In 25 years time the majority of the Dutch people will be vegetarian. The Netherlands as mass producer of meat will then be a thing of the past. The farmers would be well advised to concentrate on luxury agricultural products. There is much more money to be earned that way, says Dirk Boon. Dirk Boon, (ex-)professor of Animal Rights in Utrecht and lawyer in Zuidhorn was interviewed by Nico Hylkema for the Dutch newspaper, the Leeuwarder Courant on 8 July 2003. In an article in "New Scientist” , scientists predict a meat free World in 50 years time because they think that humans will be able to fathom the thoughts and emotions of animals by 2056.

”We're getting there. In 25 years time the majority of us will be vegetarian. Eating meat will, just as our Grandfathers whiskey and cigar, become outdated.” 
Anyone who finds this strange, needs only to look at hunting, Boon says. "The hunter has been made look ridiculous, through good communication. He may now only hunt a limited number of animals and he is no longer taken seriously. The same applies to fur. Who would dare wear a fur coat out and about nowadays? "
The professor does not hold with the  popular belief that the consumer lets his purse talk. Boon was once in de advertising business and is convinced that a better livestock farm could be sold to that same  consumer at a higher price. "That is a question of communication. There are enough examples. Who would have thought ten years ago that we would be ashamed of smoking?”

** Problems to solve **
#1 Can you quote the Dirk Boon passage word for word, beginning at the words "In 25 years time the majority of the" and stopping after "animals by 2056."?
#2 What comes next in the Dirk Boon passage? Continue it from its final sentence.
None of the lines that follow are needed for this work.

** Data for review **
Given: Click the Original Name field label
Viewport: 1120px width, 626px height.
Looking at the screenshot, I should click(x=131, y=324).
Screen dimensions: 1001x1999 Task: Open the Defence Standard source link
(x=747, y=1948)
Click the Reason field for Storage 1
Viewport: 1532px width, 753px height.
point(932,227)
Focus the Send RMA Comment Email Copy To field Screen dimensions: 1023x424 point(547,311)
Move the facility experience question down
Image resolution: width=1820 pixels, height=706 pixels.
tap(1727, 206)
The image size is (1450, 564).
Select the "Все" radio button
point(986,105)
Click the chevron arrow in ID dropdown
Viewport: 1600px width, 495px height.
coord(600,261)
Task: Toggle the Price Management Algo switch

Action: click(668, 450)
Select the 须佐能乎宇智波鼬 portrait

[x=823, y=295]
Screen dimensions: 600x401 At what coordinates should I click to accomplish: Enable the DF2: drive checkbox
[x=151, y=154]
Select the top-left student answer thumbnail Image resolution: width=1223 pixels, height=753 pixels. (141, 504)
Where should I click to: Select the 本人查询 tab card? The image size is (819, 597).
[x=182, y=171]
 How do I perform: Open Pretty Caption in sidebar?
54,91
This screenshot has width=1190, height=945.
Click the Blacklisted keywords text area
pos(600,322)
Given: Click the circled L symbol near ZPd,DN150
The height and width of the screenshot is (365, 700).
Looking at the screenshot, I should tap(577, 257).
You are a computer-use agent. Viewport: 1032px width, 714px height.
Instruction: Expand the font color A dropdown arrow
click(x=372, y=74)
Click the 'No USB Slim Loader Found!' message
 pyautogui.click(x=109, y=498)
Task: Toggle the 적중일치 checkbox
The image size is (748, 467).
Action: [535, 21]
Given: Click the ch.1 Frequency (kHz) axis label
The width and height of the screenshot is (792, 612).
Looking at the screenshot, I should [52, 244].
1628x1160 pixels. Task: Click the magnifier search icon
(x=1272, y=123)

** Responses to the exercise **
#1
In 25 years time the majority of the Dutch people will be vegetarian. The Netherlands as mass producer of meat will then be a thing of the past. The farmers would be well advised to concentrate on luxury agricultural products. There is much more money to be earned that way, says Dirk Boon. Dirk Boon, (ex-)professor of Animal Rights in Utrecht and lawyer in Zuidhorn was interviewed by Nico Hylkema for the Dutch newspaper, the Leeuwarder Courant on 8 July 2003. In an article in "New Scientist” , scientists predict a meat free World in 50 years time because they think that humans will be able to fathom the thoughts and emotions of animals by 2056.

#2
Treating animals with dignity is a question of emancipation,” says the professor. "It could be compared with the abolishment of slavery. It took us a long time to realise that the black person was  not a commodity, but we succeeded in the end."
Factory farming in the Netherlands is doomed. Farmers cannot earn enough from it and more and more consumers are turning vegetarian. "Things are in motion", is Boon's conclusion. "I often hear that so much has been improved. But ten thousand chickens are still kept together in a chicken farm. Every animal scientist could tell you that within a group of hens, there is a clear hierarchy. This has no chance whatsoever in such enormous groups, as the social context has completely disappeared from view.
And all this for a piece of safe, inexpensive meat. If things go wrong via some animal disease or other, mass exterminations need to be carried out in order to restore the public's confidence. "We have completely overshot the mark here. We demand absolute certainty, but that does not exist.”
Furthermore, Boon sees no economic  advantages in pig and poultry farming. "I get so annoyed at the complaining farmers who moan during a crisis that their farms will become extinct within a few months. These are bad businessmen  with little meat on their bones.” 
The economical  aspect sends farmers into a negative spiral, says Boon. After each crisis they need to carry on more rationally and with more animals in order to make good the costs.  A bleak position . "Leave mass production to the Polish, with their present low outgoings.”
"This process would lead to The Netherlands as producer of luxury agricultural products. A much better economical prospect. Land costs at present around €20.000. If you want to earn 10% on that, you will need to do so with luxury products.”
An example of this is biological, land-held pig farms, who deliver on contract to the butcher at an average price of  €2,50 per kilo. This has a future. "It may not particularly excite you, as businessman, but it does reduce stress.”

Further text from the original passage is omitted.